What are the implications of the outbreak of the mutant Omicron on the global economy?

Much work remains to be done with some sectors booming and others being hit by the “brutal” effects of the virus.

While new waves of epidemic outbreaks due to the omicron are looming on the horizon, the global economy has generally returned to the level it was in before the virus first struck in March 2020.

This is what British economic writer and analyst Hamish McRae considered in an analytical article for him in The Independent newspaper (Independent) British, and said that in general, the situation appears to be a little better for the two largest economies in the world, the United States and China, while the indicators of European countries combined are slightly below the level of February 2020, as Germany is likely to remain below this level until the first quarter of next year and that Italy and Spain fail to reach it.

The UK seems to have already reached that level where its very important services sector reached the end of last September, and the last few weeks have been disappointing.

Although the global economy as a whole has recovered well – the writer adds – it was not at all where it should have been if there was no pandemic in the first place, and a lot of work is still waiting in light of the prosperity of some sectors and the exposure of others to the “brutal” effects of the virus.

The experience of the impact of previous lockdowns gives us an idea of ​​how the world will deal economically with the next threat, and the next three months will generally see a halt in the recovery paths, which will cause technical recessions in many major economies (recessions are defined by the presence of two consecutive quarters of negative growth ).

Germany is already on the brink of a recession, partly because of the problem of supply shortages, with expectations that the situation will get worse during the first quarter of next year.

Omicron’s Economic Fallout

But what is more interesting than the general progress – according to the author – is the change in the shape of the economy, which will have several repercussions next year, most notably 3.

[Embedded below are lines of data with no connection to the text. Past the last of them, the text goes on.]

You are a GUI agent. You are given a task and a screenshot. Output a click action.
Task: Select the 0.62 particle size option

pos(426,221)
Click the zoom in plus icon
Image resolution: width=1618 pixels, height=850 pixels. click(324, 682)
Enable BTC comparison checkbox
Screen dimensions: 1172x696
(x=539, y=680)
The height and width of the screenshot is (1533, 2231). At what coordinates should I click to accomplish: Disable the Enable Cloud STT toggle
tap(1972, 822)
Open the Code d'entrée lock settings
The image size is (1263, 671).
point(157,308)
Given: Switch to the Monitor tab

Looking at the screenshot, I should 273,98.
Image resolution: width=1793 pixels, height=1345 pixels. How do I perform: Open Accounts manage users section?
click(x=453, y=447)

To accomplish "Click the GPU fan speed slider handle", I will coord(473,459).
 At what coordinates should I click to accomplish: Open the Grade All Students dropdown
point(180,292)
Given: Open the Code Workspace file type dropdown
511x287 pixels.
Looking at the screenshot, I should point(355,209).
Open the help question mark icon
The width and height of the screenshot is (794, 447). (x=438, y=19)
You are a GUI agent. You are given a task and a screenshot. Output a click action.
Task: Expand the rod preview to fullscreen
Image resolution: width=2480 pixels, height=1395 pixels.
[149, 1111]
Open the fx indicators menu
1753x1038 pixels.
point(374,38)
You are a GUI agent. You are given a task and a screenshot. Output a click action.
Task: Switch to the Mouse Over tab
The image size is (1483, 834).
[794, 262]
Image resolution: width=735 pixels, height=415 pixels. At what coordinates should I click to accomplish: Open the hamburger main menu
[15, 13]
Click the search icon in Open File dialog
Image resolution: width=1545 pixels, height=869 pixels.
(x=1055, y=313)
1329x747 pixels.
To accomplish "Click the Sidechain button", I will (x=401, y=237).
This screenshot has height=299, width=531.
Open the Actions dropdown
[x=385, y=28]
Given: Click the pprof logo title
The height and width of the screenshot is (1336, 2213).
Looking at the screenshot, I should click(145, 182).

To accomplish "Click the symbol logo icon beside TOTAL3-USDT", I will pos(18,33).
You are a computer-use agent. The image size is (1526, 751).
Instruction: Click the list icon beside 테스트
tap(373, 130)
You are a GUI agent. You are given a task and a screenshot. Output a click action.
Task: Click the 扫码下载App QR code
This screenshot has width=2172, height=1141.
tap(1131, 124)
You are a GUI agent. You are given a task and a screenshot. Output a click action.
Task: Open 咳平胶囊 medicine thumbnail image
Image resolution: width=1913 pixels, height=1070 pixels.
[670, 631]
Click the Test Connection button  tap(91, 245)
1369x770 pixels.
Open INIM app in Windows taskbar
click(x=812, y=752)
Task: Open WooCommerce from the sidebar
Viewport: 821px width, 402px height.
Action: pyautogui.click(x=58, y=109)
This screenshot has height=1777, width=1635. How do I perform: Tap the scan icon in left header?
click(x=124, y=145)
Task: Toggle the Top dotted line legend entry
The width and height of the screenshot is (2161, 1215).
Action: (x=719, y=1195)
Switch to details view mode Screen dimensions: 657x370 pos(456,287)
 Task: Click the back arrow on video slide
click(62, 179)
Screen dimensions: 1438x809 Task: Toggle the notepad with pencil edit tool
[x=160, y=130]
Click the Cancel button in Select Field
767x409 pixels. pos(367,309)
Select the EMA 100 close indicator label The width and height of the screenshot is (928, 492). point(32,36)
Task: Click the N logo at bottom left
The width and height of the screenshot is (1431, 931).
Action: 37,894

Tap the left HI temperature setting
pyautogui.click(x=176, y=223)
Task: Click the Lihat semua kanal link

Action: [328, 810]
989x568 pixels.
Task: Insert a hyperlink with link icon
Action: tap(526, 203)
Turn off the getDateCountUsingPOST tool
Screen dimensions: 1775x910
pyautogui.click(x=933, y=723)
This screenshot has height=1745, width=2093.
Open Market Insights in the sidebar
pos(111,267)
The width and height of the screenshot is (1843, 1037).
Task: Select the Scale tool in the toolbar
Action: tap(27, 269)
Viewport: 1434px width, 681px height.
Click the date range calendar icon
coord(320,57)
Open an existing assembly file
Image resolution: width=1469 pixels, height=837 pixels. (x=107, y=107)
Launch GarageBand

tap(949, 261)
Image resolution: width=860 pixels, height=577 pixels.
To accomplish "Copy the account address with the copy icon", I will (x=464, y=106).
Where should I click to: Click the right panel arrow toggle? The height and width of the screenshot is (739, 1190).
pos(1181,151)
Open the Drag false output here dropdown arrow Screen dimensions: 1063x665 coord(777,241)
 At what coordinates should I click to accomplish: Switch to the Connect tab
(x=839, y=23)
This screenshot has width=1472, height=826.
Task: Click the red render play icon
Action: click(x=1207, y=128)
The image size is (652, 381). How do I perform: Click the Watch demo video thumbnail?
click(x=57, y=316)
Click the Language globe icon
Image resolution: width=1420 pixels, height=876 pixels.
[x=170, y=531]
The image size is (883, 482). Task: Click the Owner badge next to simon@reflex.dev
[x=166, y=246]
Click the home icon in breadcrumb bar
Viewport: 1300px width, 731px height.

The first effect is that supply chain problems will lead to an increase in the volume of local production, and there are thousands of examples of this around the world, the second effect is that labor markets will remain very narrow with a shift in power that occurs almost once a generation between workers and employers The third and final effect is that inflation has reached unprecedented levels in nearly a generation.

The first two elements – if all other indicators are taken into account – are considered “good news”, as the new economy will be different from the old economy in support of local jobs and equivalent to the labor force. As for the third element, i.e. rising inflation, it will not be so, especially since we do not know how long it will take It is up to the central banks to address the problem of inflation nor the levels of interest rates that would be required to do so.

Together, these data bring us – the writer concludes – to a final idea that the global economy has already proven to be very resilient, which means that the recovery path will stop temporarily, but it will not get out of control for a long time, and the greater the blow during the next few months, the greater the scope of the rebound later, and once Finally, the epidemic recedes, and the West will witness a legacy of high inflation that it did not know before, but we must first strive to achieve this regression.